29.5.09
Mireille e a megalópole
ou Porque Arara Teresa não dará certo
Por Yane Santiago
Orientador: Michael Le Trenfier
Trecho de dissertação de Doutorado (que Daniela Landin deveria ter escrito, mas não o fez).
Jean Mireille já falara, certa vez, sobre a amizade. O conceito trata da independência do que está entre dois pontos - para citar uma canção de Bill Callahan, there's no truth in you, there's no truth in me, the truth is between - sendo que estes não são dois pontos, que, aliás, não são nem mesmo dois; imagine qualquer coisa como infinitos carrosséis girando em alta velocidade com pessoas que deveriam estar lá - e que, de alguma maneira, estão - conectadas por linhas de números infinitos, mas todas finitas, movimentando-se sem que as próprias pessoas ligadas sequer possam imaginar que existem tais linhas se entrecruzando. Agora esqueça tudo isso - mas nem tanto -, porque tal pensamento seria deveras profundo e o que estamos tentando pensar aqui é exatamente o oposto: pensemos o superficial.

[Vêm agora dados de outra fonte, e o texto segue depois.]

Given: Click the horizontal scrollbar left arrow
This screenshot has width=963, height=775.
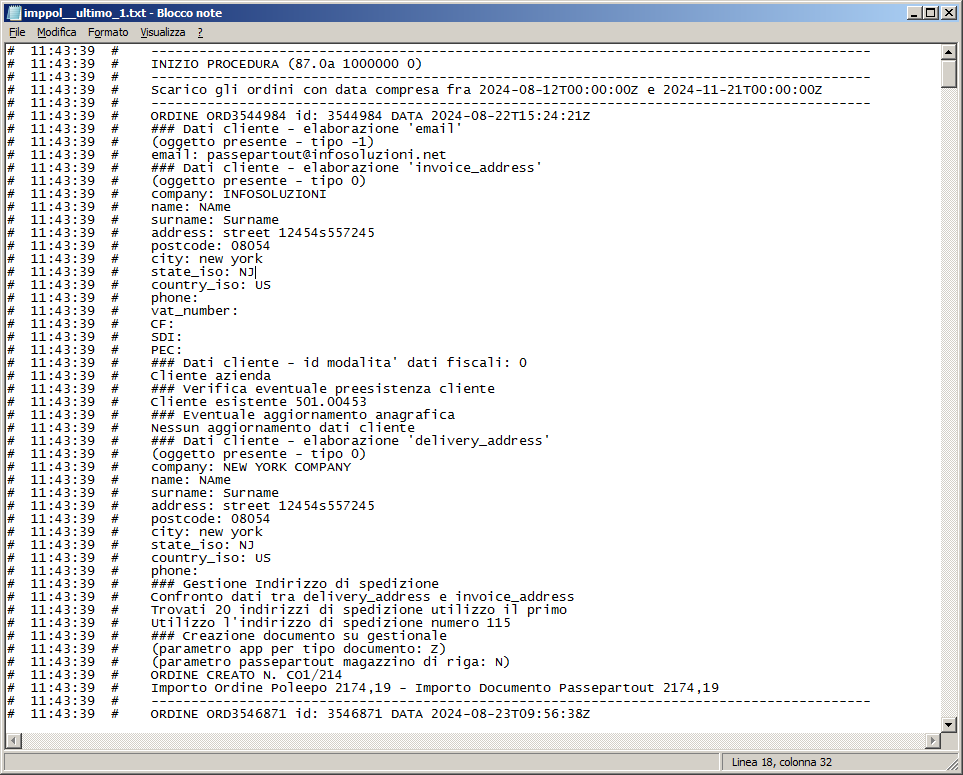Looking at the screenshot, I should pyautogui.click(x=13, y=741).
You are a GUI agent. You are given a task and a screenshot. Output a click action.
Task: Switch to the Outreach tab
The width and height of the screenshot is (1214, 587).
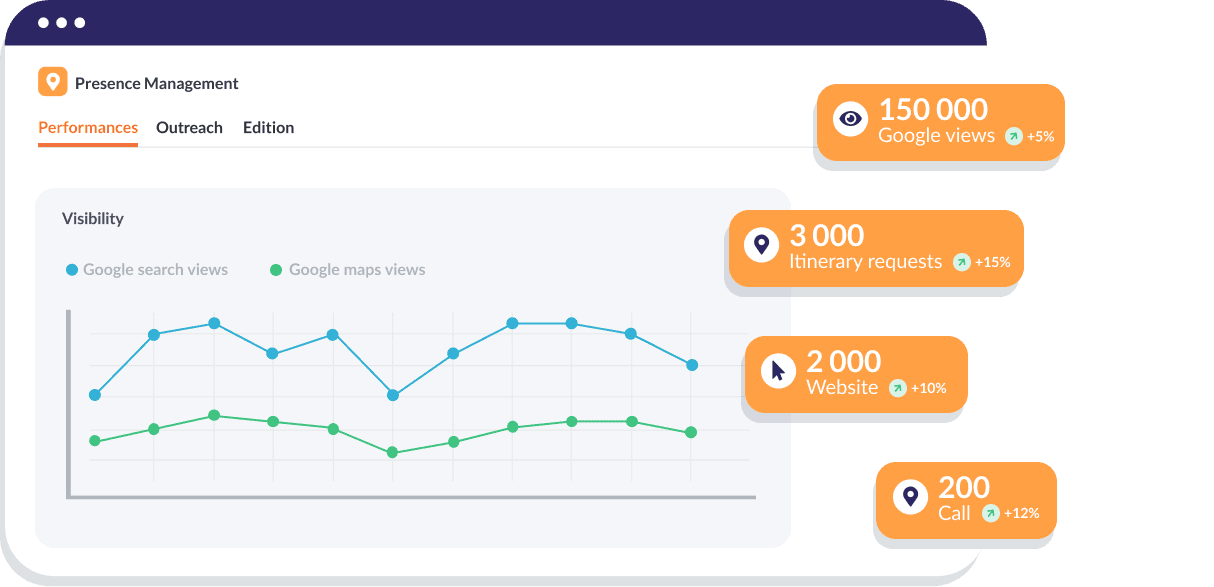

Não há nada mais superficial do que as ruas de São Paulo, onde tudo se desmancha depressa. Elas se encontram repletas de trabalhadores informais: os camelôs, os traficantes, as prostitutas, os músicos de rua, os estudantes; não é preciso fazer menção à marginalidade destas figuras que se deslocam entre a invisibilidade e a visibilidade: de fato, são foras-da-lei e, no entanto, nunca estiveram mais alinhadas ao que, considero eu, a vanguarda de um movimento que se dispersa mundo afora, preenchendo nosso imaginário: somos agora todos de fato livres - e entenda o conceito de liberdade aqui pelo viés do sonho infantil; todo o sorvete do mundo; o tesão e o dinheiro; a civilização que Freud contou; o Não e o sonho de um longo carro penetrando as estradas à velocidade da luz: não se havia pensado ainda em qualquer coisa outra, na possibilidade do outro. Enfim, o que almejo com essa tenebrosa descrição de paisagem é tentar falar do contrário dela, movimento já presente, vazando pelos poros dos homens ao Sol do meio dia vendendo bugigangas: sim, o corpo pede alimento, saco vazio não para em pé, mas, ouso perguntar aos leitores se, por acaso, já, em alguma ocasião, procuraram tentar observar a movimentação daquelas figuras - melhor, do que se encontra entre elas -; é extremamente reacionário pensar que esse modelo não guarda nada do perigo de um Eu a procura de sua Mãe ou de qualquer outra coisa que se possa sugar - isso soaria também como esquecer o concretismo da Escola Berzeniana - , no entanto, continuo com a ousadia de tentar imaginar e perguntar: será que?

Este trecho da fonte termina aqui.